▶ **Objectif**
Réécris en CSV à deux colonnes, nommées consigne et réponse, les enregistrements compris entre la ligne contenant "Where should I click to: Enable the Show" et la ligne contenant "click(43, 170)", toutes deux incluses. Chaque enregistrement doit occuper une seule ligne, avec son texte et sa réponse chacun dans un champ entre guillemets et les retours à la ligne remplacés par des espaces.

=======

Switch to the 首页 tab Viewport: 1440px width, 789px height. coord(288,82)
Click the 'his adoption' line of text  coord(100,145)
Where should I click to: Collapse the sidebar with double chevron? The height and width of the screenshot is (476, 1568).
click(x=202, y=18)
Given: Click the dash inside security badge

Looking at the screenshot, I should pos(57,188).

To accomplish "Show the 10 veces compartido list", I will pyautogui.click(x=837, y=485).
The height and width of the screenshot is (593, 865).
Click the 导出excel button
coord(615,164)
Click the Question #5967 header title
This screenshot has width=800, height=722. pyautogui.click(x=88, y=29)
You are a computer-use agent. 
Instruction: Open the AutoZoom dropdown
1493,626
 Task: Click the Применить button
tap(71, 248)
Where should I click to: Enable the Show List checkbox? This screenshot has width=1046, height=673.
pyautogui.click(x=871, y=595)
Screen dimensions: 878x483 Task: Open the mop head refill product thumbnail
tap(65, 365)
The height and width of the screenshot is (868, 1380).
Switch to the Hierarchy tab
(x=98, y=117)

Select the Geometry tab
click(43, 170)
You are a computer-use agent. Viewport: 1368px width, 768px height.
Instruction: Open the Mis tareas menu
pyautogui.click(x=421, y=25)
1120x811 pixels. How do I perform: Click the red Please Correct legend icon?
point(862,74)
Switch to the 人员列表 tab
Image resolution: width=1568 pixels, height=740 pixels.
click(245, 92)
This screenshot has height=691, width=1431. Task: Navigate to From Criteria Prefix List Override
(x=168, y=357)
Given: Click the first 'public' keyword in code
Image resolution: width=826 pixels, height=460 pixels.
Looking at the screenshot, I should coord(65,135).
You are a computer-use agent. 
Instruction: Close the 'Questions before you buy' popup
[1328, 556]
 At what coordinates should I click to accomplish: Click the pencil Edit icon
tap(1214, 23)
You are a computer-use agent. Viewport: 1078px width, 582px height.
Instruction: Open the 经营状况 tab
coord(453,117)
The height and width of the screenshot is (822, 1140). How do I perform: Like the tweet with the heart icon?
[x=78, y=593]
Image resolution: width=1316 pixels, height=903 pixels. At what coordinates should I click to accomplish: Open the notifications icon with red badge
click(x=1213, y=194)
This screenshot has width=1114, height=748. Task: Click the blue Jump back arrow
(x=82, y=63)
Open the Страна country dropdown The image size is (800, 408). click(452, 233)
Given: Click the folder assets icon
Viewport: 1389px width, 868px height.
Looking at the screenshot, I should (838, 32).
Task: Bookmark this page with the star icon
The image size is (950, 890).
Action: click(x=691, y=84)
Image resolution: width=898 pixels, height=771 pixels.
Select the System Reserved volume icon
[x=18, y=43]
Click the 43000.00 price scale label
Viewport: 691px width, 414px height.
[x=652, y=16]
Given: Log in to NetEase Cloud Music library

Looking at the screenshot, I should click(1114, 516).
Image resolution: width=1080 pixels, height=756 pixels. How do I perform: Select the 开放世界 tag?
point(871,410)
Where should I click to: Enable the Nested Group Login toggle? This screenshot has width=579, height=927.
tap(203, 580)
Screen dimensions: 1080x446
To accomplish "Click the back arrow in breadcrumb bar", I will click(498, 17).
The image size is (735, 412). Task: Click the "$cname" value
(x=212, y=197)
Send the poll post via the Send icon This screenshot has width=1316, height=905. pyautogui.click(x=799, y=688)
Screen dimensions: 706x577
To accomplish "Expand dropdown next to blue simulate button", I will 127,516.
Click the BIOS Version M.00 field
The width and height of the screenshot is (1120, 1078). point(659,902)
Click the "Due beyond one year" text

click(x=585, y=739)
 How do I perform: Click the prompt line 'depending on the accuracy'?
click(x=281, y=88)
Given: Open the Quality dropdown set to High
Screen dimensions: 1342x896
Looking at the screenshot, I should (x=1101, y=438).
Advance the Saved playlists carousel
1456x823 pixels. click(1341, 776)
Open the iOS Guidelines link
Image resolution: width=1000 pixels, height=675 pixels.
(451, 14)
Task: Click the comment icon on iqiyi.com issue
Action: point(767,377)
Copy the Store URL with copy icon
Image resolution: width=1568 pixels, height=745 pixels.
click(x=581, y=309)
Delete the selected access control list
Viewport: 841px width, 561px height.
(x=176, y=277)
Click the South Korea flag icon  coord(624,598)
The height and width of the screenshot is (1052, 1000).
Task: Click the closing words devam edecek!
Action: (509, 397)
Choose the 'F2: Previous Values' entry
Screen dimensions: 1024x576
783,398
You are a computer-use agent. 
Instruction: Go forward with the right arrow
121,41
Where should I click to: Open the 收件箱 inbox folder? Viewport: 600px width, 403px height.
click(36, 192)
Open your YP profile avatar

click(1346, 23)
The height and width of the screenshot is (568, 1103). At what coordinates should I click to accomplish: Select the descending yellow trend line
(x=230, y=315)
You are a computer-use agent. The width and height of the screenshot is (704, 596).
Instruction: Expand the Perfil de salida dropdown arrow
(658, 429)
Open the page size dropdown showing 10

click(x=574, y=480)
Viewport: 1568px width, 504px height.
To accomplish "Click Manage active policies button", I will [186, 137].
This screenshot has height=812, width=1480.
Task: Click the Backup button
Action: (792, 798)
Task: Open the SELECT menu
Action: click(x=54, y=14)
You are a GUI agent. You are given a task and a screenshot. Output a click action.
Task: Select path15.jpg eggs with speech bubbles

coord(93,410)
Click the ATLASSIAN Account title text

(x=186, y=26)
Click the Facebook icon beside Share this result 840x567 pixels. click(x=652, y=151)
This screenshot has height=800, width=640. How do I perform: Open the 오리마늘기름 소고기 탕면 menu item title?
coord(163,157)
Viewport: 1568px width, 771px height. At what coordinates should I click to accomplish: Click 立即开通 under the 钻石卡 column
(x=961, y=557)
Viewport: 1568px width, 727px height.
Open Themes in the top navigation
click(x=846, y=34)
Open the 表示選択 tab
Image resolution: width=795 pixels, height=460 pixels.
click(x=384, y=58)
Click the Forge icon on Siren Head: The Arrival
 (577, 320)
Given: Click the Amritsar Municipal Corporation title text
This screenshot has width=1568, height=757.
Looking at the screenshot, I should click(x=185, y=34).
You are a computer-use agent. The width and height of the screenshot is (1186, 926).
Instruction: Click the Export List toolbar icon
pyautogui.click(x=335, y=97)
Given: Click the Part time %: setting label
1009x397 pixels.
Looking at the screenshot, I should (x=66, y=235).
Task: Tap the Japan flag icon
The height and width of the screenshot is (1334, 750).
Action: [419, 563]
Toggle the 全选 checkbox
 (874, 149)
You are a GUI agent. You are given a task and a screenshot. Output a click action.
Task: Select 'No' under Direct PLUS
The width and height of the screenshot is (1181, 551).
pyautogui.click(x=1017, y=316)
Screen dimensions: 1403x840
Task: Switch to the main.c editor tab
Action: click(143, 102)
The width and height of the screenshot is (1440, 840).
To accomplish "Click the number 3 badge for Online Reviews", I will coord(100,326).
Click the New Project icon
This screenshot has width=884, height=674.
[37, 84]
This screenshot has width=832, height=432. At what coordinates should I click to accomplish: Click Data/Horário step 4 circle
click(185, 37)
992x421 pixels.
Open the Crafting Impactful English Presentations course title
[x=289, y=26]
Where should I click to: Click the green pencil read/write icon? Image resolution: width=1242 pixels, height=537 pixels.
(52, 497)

=======

▶ **Problème résolu**
consigne,réponse
"Where should I click to: Enable the Show List checkbox? This screenshot has width=1046, height=673.","pyautogui.click(x=871, y=595)"
"Screen dimensions: 878x483 Task: Open the mop head refill product thumbnail","tap(65, 365)"
"The height and width of the screenshot is (868, 1380). Switch to the Hierarchy tab","(x=98, y=117)"
"Select the Geometry tab","click(43, 170)"